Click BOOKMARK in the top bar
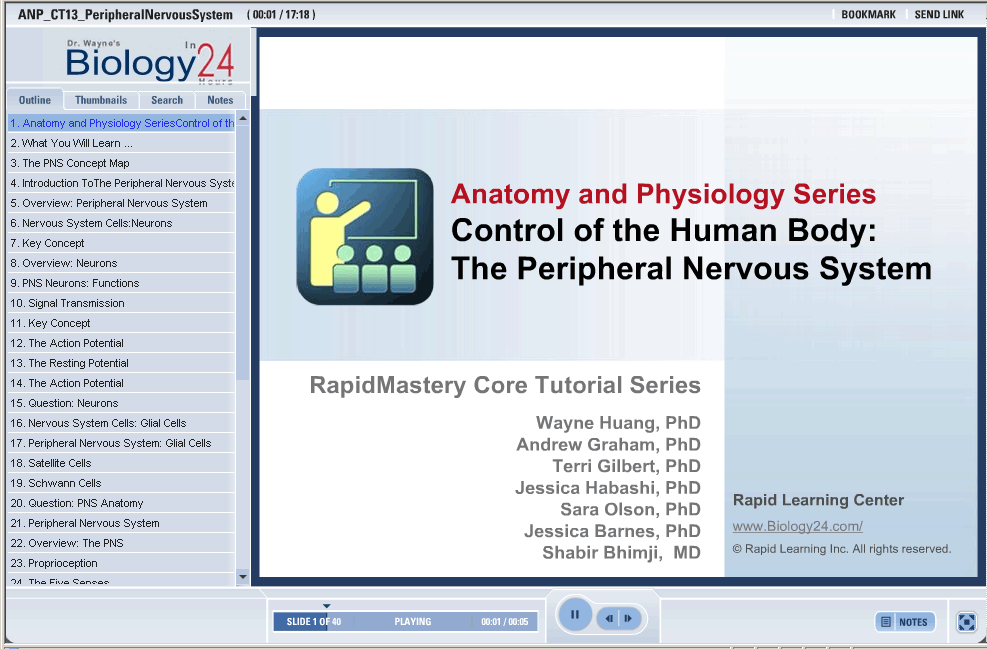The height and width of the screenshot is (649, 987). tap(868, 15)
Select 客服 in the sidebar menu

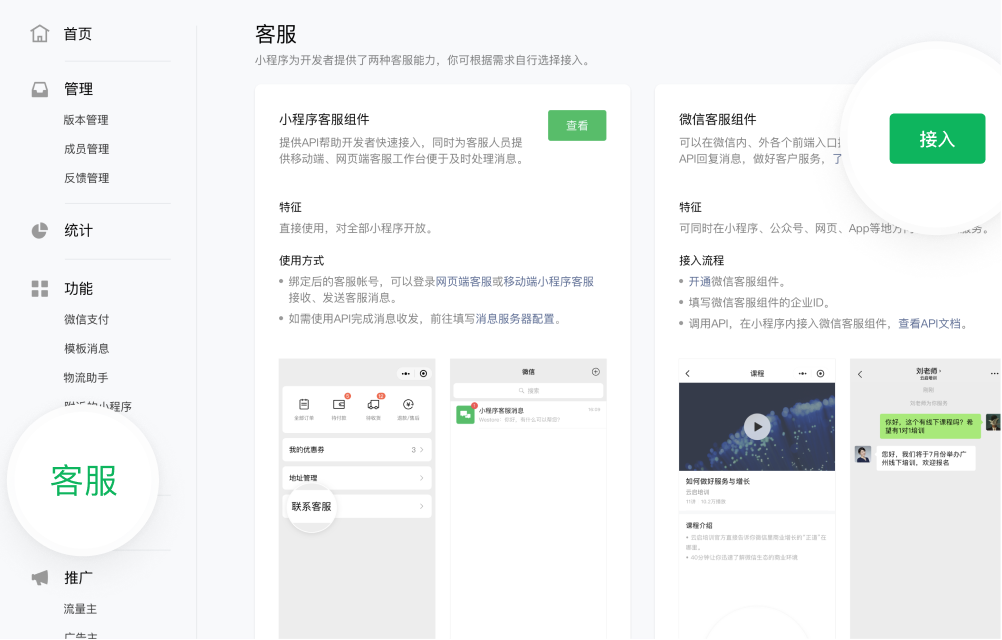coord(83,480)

---

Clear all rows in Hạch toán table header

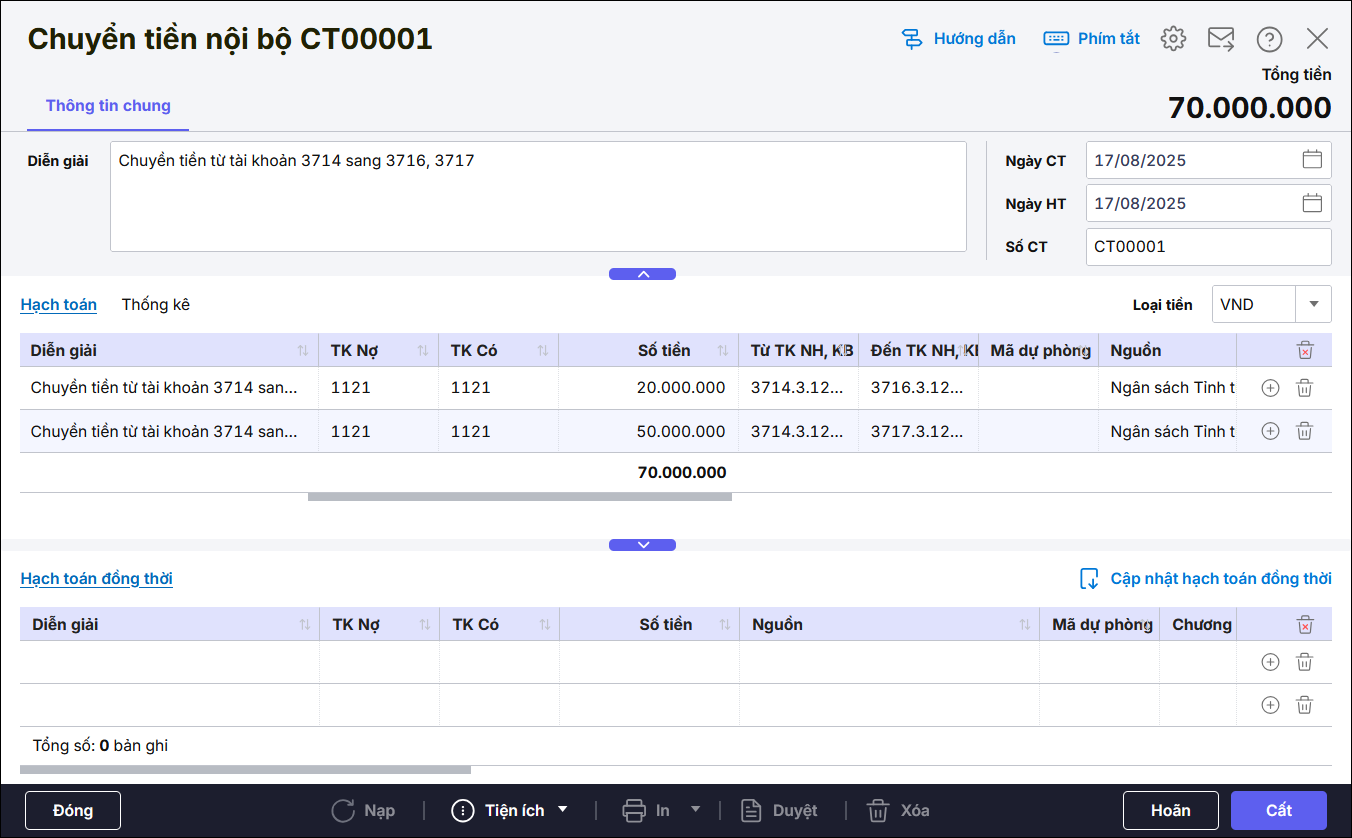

---

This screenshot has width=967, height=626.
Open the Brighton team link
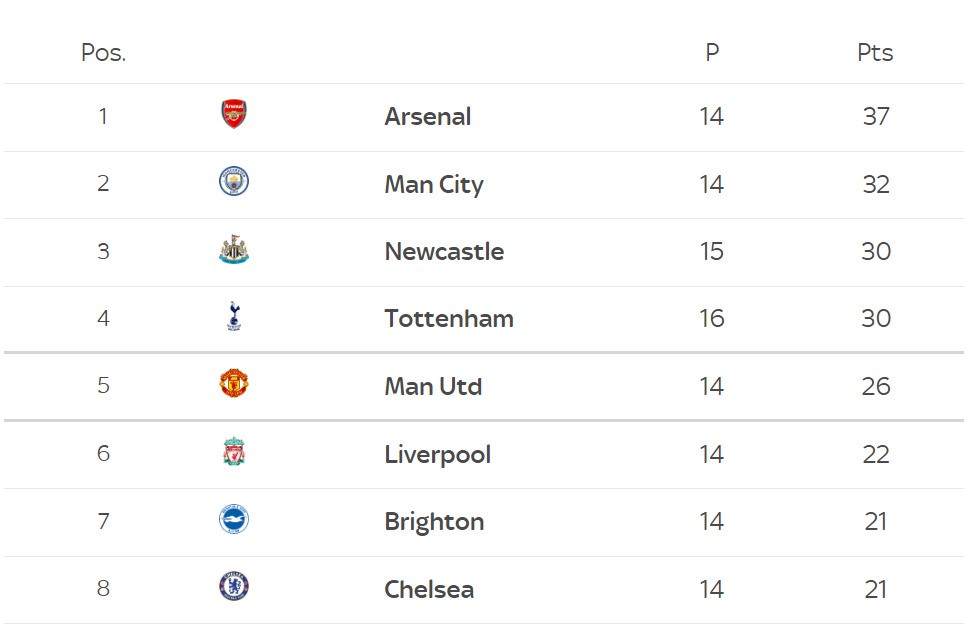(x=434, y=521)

Task details> Can you return, word for word, the lines from the one with "Click BOOKMARK in the top bar" to the one with "coord(83,480)", both included, with the pictures left out?

Final result>
Click BOOKMARK in the top bar
The height and width of the screenshot is (649, 987). tap(868, 15)
Select 客服 in the sidebar menu

coord(83,480)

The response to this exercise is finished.